◆ **Assigned task**: Print, word for word, only the lines from the one with "Where should I" down to the last line of the listing below; no pictures.

◆ **Records for the exercise**:

=== Begin Enclosure ===

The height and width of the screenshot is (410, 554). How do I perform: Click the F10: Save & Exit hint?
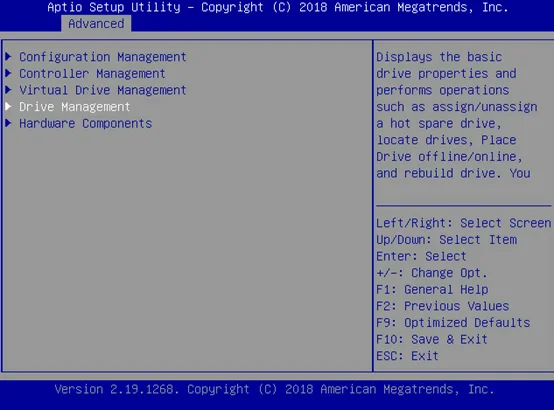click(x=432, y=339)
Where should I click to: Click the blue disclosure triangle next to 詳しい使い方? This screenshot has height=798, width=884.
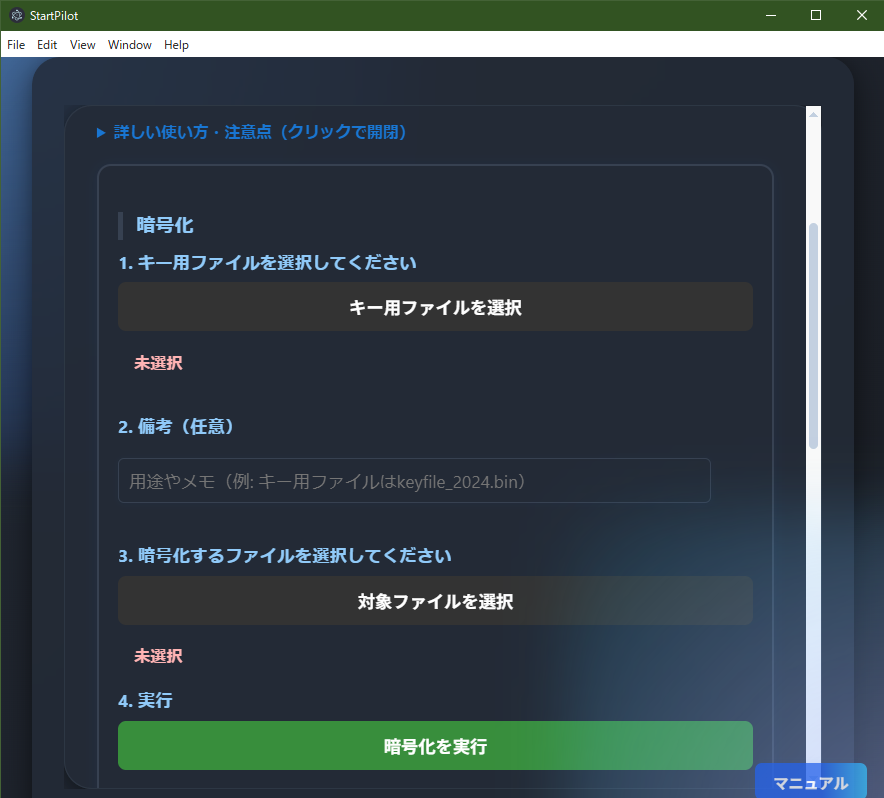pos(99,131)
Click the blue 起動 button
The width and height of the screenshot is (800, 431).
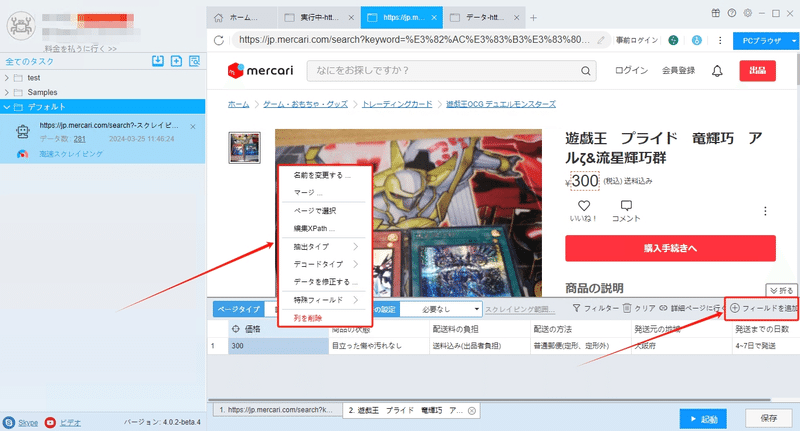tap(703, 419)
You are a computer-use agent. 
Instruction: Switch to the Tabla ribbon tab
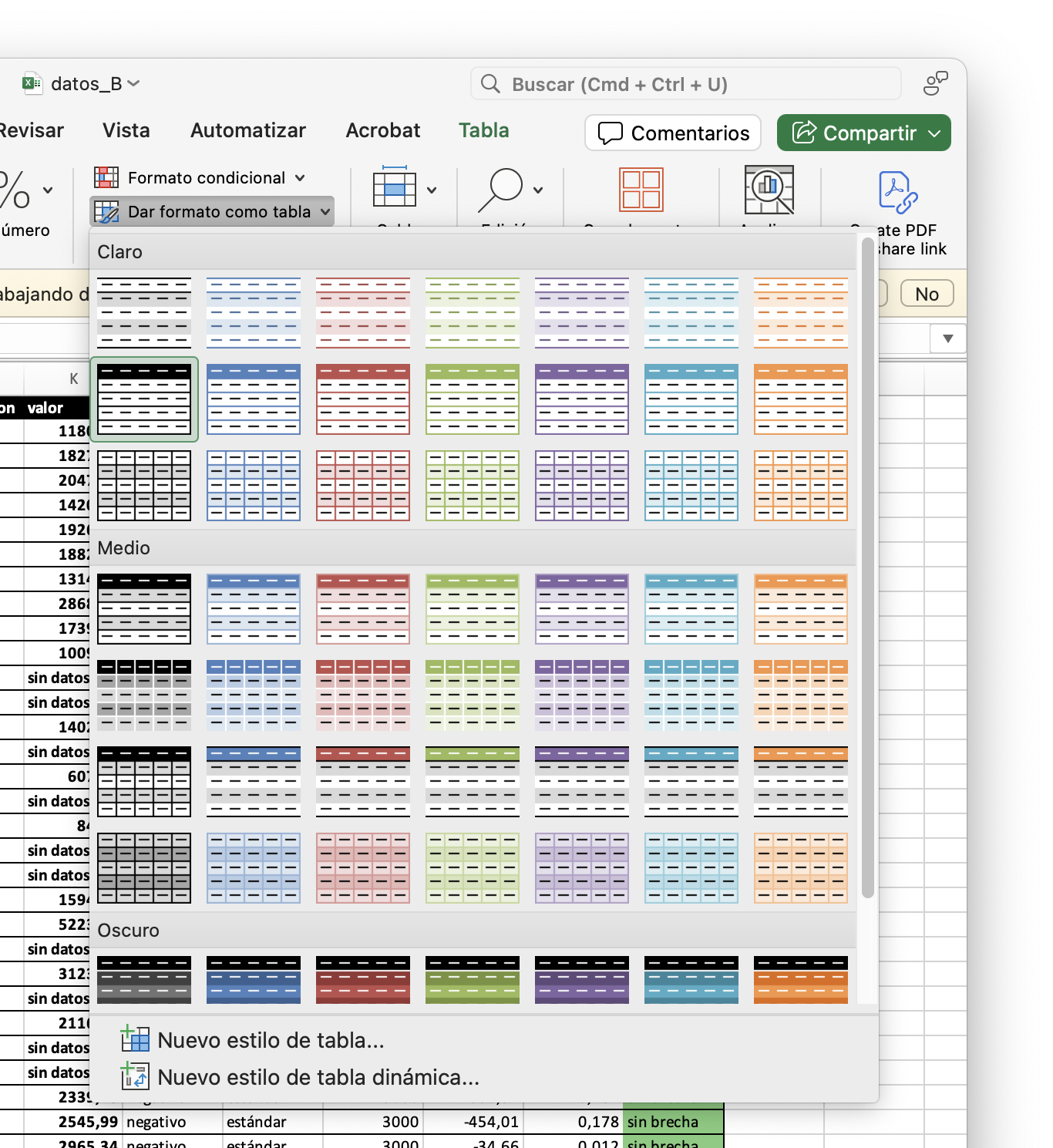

=== End Enclosure ===

◆ **Response to this exercise**:
Where should I click to: Click the blue disclosure triangle next to 詳しい使い方? This screenshot has height=798, width=884.
pos(99,131)
Click the blue 起動 button
The width and height of the screenshot is (800, 431).
tap(703, 419)
You are a computer-use agent. 
Instruction: Switch to the Tabla ribbon tab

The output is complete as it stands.